Riflettevo sui rapporti, ormai tragici, tra il doping e lo sport, mentre, una bella domenica di primavera, percorrevo ad andatura molto turistica una stradetta del Canton Ticino. Zeppa di ciclisti, moltissimi lombardi, che prediligono la Confederazione per un maggior rispetto dei guidatori, costretti sia dall´educazione, sia dall´applicazione severa delle leggi. A un certo punto, ritrovai addirittura alcuni amici comacini, mi misi a seguirli sinché non ci fermammo al bar, a salutarci festosi e a bere qualcosa. Nel vederli tanto bene attrezzati, bici Colnago - la Ferrari delle due ruote - e divise spaziali - mi venne naturale chiedere se non provassero a partecipare a qualche gara gentlemen, di quelle over, per categorie di età.

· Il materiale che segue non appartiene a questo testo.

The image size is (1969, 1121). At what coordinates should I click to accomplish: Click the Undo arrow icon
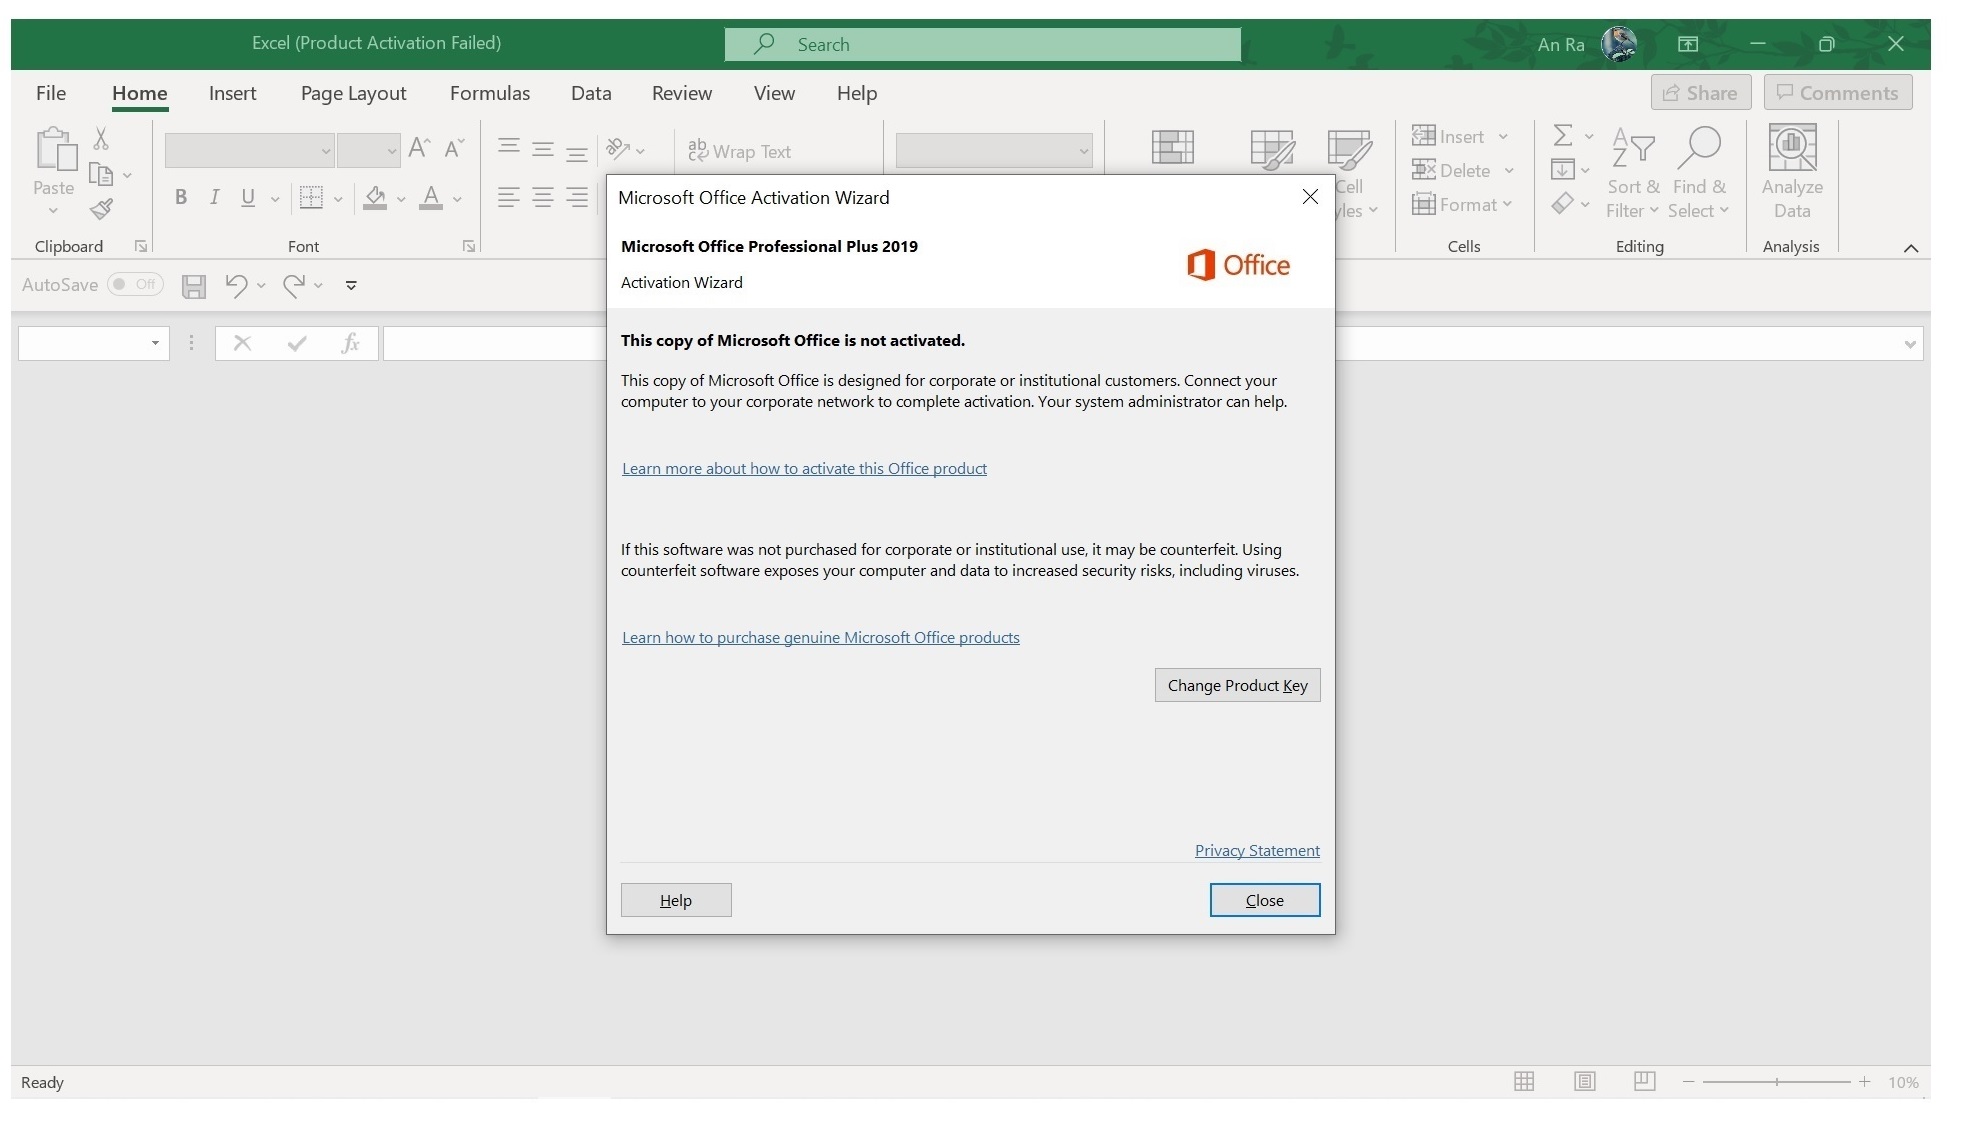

È impossibile, risposero. C´è gente capace di doparsi, anche qui, per la mania di vincere, per la medaglietta. «Guarda - terminò uno di loro - ormai lo sport esiste soltanto al di fuori dalle competizioni ufficiali».
Ciò è tanto vero, da spingermi a una considerazione che, per il conformismo contemporaneo, apparirà futuribile e insieme paradossale. Lo sport ufficiale, soprattutto quello professionistico, va abolito. Così come una parte di umanità ha capito che ci si trova davanti a un mutamento epocale, alla scelta tra il disinquinamento o la rovina del pianeta, così anche lo sport professionistico deve essere abbandonato. Le Olimpiadi vanno soppresse, così come tutto il sistema di base che porta allo loro realizzazione. Lo sport, per rimanere tale, deve ritornare dilettantistico. Tutto. Se qualcuno leggerà queste righe, tra cent´anni, mi darà perfettamente ragione. Oppure, come temo, di leggere non sarà più in grado.